Colorado Politics

Douglas County police, DEA find record-breaking amount of fentanyl in storage unit

A Douglas County man got more than he bargained for when purchasing an abandoned storage unit last week — nearly 2 million fentanyl pills.

The Douglas County Sheriff’s Office, along with the U.S. Drug Enforcement Administration’s Rocky Mountain Field Division (RMFD) and Colorado Bureau of Investigation (CBI), seized a record-breaking amount of fake fentanyl pills last week, representatives said at a news conference Monday.

The “fake” pills are fentanyl pills designed and labeled to look like other prescription drugs, the most common way illegal fentanyl is distributed in the country. 

All told, the seizure included around 1.7 million pills, 12 kilograms of powdered fentanyl and 2.5 pounds of methamphetamine, culminating in the sixth-largest fentanyl bust in the country’s history.

“This seizure represents thousands of lives saved,” David Olesky, the assistant special agent in charge at RMFD, said during the news conference. “It’s also indicative that the Mexican cartels continue to traffic significant quantities of fentanyl to Colorado.”

The case began when a man purchased a storage unit at an auction after payments on the unit stopped in April. When the man opened the unit, he found totes full of both fentanyl pills and powder used to press fake pills.

The storage unit aligned with a known drug carrier who had been arrested in April as part of a CBI investigation into the Sinaloa cartel in Mexico, according to CBI Director Armando Saldate III.

The bureau had been investigating a drug trafficking operation in Colorado and five surrounding states throughout last year, ultimately leading to “multiple” arrests and seizures.

One known runner, who was not identified due to ongoing legal proceedings, was arrested in April, right when payment on the storage unit stopped.

David Olesky, the assistant special agent in charge at DEA RMFD, speaks to the media Monday after seizing nearly 2 millions fake fentanyl pills from a Douglas County storage unit. (Sage Kelley, The Denver Gazette).

Last year, Olesky told The Denver Gazette that two Mexican cartels, the Sinaloa and Jalisco New Generation, are active in the state.

“When folks hear cartel, they’re like, ‘Really? In Colorado?’” Olesky said. “They are here. You can’t think that it’s so far away.”

“You might be focusing on a single distributor here. But if it’s elicit fentanyl, it will trace back to one of them,” field intelligence manager Scott Rowan said of the cartels last year. “You may have to go back a few levels. An operation here may stem back to California and Arizona before Mexico, but it will go back there.”

Olesky added Monday that the RMFD was already on pace to break last year’s seizure record of over 2.7 million pills in Colorado.

The 2025 record, which came in November, broke the 2024 record of 2.61 million pills with a month left to go.

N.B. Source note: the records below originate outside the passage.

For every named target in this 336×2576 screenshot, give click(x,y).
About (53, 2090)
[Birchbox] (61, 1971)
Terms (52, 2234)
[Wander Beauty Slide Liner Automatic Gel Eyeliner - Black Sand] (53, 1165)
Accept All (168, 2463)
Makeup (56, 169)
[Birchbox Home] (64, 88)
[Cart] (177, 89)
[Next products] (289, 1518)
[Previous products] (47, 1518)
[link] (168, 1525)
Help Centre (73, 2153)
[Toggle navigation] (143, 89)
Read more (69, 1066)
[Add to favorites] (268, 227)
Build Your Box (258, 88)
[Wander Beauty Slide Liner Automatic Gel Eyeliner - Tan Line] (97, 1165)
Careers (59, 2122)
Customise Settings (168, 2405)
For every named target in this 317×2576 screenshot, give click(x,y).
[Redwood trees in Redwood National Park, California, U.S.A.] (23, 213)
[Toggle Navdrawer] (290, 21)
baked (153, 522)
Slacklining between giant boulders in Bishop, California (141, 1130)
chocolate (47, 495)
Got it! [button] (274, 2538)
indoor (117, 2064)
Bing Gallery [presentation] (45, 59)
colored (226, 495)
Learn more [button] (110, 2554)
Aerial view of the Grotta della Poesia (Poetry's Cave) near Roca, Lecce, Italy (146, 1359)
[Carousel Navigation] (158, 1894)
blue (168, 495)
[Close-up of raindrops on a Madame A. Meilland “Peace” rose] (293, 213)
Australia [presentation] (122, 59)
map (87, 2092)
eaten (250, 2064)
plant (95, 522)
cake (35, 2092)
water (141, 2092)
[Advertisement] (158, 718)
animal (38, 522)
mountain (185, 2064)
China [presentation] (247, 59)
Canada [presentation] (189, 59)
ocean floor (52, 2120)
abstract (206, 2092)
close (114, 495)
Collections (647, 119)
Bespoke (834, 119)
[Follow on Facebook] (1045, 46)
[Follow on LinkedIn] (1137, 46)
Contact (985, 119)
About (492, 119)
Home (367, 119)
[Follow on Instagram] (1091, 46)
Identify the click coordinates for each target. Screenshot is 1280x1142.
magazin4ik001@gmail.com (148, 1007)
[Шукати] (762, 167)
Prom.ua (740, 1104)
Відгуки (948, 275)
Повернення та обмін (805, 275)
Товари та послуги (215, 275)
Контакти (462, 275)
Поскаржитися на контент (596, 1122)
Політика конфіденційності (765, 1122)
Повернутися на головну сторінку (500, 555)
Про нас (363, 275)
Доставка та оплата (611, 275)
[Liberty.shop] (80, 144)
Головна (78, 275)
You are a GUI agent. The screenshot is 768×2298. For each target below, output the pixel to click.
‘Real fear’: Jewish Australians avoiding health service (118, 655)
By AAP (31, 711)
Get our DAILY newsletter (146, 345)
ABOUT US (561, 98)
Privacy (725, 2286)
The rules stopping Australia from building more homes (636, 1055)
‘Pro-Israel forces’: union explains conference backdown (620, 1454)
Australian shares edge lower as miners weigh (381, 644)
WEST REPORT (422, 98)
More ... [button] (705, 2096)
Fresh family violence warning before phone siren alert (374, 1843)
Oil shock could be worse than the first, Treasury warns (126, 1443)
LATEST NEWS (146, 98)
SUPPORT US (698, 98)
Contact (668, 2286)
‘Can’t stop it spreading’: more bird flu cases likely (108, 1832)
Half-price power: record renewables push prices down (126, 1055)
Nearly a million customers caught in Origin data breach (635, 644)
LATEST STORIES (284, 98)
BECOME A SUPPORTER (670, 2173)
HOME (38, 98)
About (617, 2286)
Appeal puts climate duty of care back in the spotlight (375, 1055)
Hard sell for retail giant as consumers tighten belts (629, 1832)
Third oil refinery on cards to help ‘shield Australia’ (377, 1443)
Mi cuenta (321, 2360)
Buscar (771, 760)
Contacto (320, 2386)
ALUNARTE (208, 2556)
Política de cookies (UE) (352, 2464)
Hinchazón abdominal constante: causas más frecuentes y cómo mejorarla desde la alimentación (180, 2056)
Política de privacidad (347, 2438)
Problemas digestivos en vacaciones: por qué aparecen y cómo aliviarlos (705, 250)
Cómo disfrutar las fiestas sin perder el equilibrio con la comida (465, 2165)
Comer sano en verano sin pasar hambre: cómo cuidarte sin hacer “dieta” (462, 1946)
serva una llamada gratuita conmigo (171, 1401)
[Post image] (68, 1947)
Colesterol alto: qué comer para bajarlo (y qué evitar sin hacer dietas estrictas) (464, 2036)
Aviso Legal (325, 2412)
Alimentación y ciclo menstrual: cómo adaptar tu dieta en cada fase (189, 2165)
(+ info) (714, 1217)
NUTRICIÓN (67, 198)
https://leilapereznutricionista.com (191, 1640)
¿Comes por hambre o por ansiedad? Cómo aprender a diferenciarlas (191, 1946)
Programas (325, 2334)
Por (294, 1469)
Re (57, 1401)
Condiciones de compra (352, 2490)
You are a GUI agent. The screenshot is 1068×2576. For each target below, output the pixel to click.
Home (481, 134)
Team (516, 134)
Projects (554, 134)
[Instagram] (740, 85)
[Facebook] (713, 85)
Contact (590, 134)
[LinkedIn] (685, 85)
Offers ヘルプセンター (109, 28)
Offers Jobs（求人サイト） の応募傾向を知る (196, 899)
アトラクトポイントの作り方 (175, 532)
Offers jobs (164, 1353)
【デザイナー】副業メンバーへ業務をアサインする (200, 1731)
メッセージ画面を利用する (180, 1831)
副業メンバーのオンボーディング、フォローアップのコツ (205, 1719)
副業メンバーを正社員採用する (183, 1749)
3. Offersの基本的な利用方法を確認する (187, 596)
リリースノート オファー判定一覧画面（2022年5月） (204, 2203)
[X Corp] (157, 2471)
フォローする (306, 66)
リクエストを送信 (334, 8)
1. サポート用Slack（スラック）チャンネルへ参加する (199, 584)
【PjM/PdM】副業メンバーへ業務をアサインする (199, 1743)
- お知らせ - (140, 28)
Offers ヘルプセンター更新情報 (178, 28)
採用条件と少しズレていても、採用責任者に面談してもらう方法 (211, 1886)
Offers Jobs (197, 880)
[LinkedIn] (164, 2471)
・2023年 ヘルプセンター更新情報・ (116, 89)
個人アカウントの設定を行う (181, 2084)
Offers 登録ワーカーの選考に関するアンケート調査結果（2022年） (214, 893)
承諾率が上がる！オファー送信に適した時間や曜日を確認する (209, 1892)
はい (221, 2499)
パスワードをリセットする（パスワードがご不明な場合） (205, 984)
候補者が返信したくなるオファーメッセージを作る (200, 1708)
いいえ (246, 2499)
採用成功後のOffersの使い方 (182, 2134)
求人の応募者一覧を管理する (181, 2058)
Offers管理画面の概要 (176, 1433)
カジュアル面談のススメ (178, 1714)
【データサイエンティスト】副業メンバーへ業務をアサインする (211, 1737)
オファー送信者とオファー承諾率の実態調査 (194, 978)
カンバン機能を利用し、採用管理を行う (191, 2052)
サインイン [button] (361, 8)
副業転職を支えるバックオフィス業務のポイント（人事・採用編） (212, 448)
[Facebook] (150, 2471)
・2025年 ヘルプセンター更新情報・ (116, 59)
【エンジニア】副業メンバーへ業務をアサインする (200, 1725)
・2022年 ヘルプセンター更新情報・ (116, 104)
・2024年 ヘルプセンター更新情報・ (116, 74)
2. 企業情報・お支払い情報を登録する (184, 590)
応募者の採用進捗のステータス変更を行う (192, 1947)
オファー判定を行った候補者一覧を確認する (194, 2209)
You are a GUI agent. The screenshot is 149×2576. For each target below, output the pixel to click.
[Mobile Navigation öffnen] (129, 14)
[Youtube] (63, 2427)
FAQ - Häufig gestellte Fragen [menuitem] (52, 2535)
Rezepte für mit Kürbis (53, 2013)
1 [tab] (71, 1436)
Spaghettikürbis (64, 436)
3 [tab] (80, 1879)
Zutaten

“The Sinaloa cartel was designated earlier this year as a foreign terrorist organization,” Olesky said, adding that the group has “tentacles along the southwest border and in to Mexico.”

That includes Douglas County, which has a prime position due to its location along Interstate 25 and near Interstate 70, according to Douglas County Sheriff Darren Weekly.

“Douglas County is no longer a location where the bad guys don’t come to,” he said.

All three agencies said they are fighting hard to clamp down on fentanyl trafficking, including looking into all nearby storage units that may be connected.

Regarding the man who purchased the unit, Weekly said they’re working on it with federal partners because “he did not get the amount he invested.”